Dans une perspective de sociologie politique, il faut insister sur le fait que le « traitement » des publics, c’est la matérialité même des rapports de pouvoir institutionnels. En effet, si l’on suit Michel Foucault [1], les populations sont le produit d’un rapport de pouvoir, elles ne lui préexistent pas. S’intéresser à l’(in)égalité de traitement, c’est donc se pencher sur les manières dont l’institution produit des « publics » (les circonscrit, les définit, les catégorise,...) et les traite (les classe, les trie, opère sur eux, etc.), (re)produisant ainsi des inégalités. La problématique des discriminations scolaires doit ainsi être envisagée comme une modalité des rapports de pouvoir qui traversent et structurent l’école, et qui s’expriment potentiellement à tous les niveaux du système scolaire.
Ce qui caractérise le concept de discrimination, c’est :
- 1° Un point de vue sur les inégalités, qui les aborde prioritairement comme produit et dimension de rapports sociaux institués. Et donc, comme fruit, en premier lieu, de l’action des institutions [3] : effet de leurs normes, de leur fonctionnement, de leurs activités, et des interactions dans/autour d’elles. La question des discriminations vise donc principalement l’action des « puissances » et des « puissants », la manière dont le pouvoir produit et traite des populations. Pour cette raison, parler de discrimination entre élèves n’a pas grand sens ; c’est confondre des mécanismes plus généraux de stigmatisation [4] avec la question des discriminations.

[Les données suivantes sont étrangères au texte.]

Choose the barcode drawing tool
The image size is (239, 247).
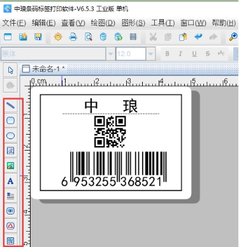(x=10, y=211)
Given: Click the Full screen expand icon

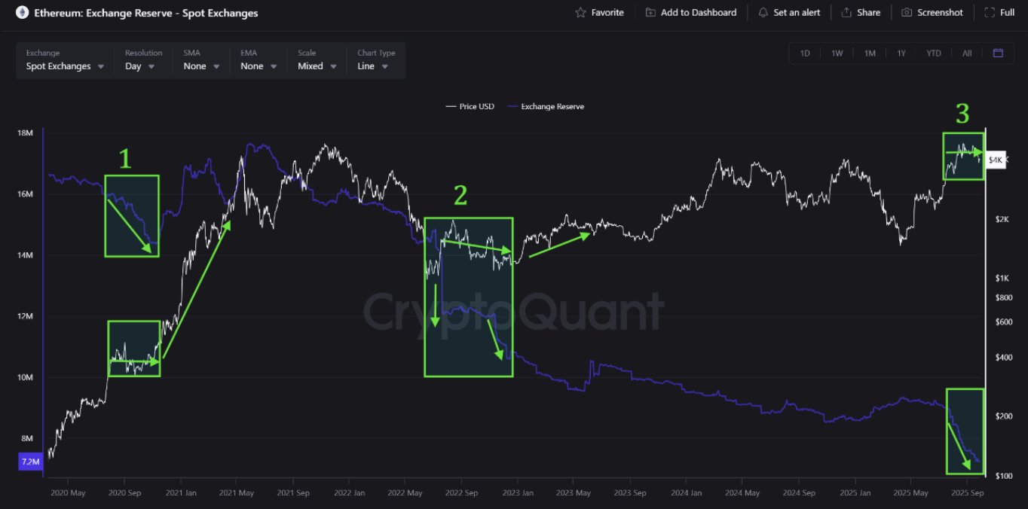Looking at the screenshot, I should click(x=989, y=12).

- 2° Une référence à la pluralité des grands rapports sociaux – de classe, de race, de sexe et d’âge principalement. Les inégalités n’étant pas réductibles à la question dite des « classes sociales ». Cela se matérialise, dans la définition juridique, par la série des critères prohibés que le législateur suppose recouvrir approximativement l’expression des rapports d’âge, de classe/travail/handicap [5], de sexe/genre/sexualité, de race/ethnie/culture/religion. Ces différents rapports sociaux interagissent les uns les autres et structurent ensemble l’ordre social ; autrement dit, ils « sont consubstantiels : ils forment un nœud qui ne peut être séquencé au niveau des pratiques sociales (...) ; et ils sont co-extensifs : en se déployant, les rapports sociaux de sexe, de classe, de "race", se reproduisent et se co-produisent mutuellement » [6].

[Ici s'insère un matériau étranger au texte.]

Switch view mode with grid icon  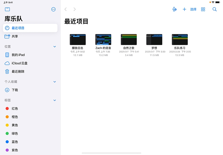[x=203, y=9]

- 3° Une référence pluridisciplinaire. Le concept est en effet forgé par des emprunts à la philosophie politique (la question de l’égalité), à la psychosociologie (concept de discrimination, processus de catégorisations, etc.), à la sociologie (rapports sociaux, analyse des institutions, etc.) ainsi qu’au droit.
Même dans l’histoire du droit, le concept de discrimination est d’abord politique. Au niveau européen, il a historiquement été construit à travers des tactiques d’usage du droit, parfois aussi qualifiées d’« utilisation stratégique des prétoires » [9]. La fameuse affaire opposant Gabrielle Defrenne, hôtesse de l’air, à son ex-employeur, la Sabena, inaugure une telle approche. Cet article a été introduit sous pression du patronat français, pour éviter des désavantages concurrentiels dans la compétition intracommunautaire, entre des entreprises établies dans des Etats où prévaut le principe d’égalité des rémunérations, et les autres.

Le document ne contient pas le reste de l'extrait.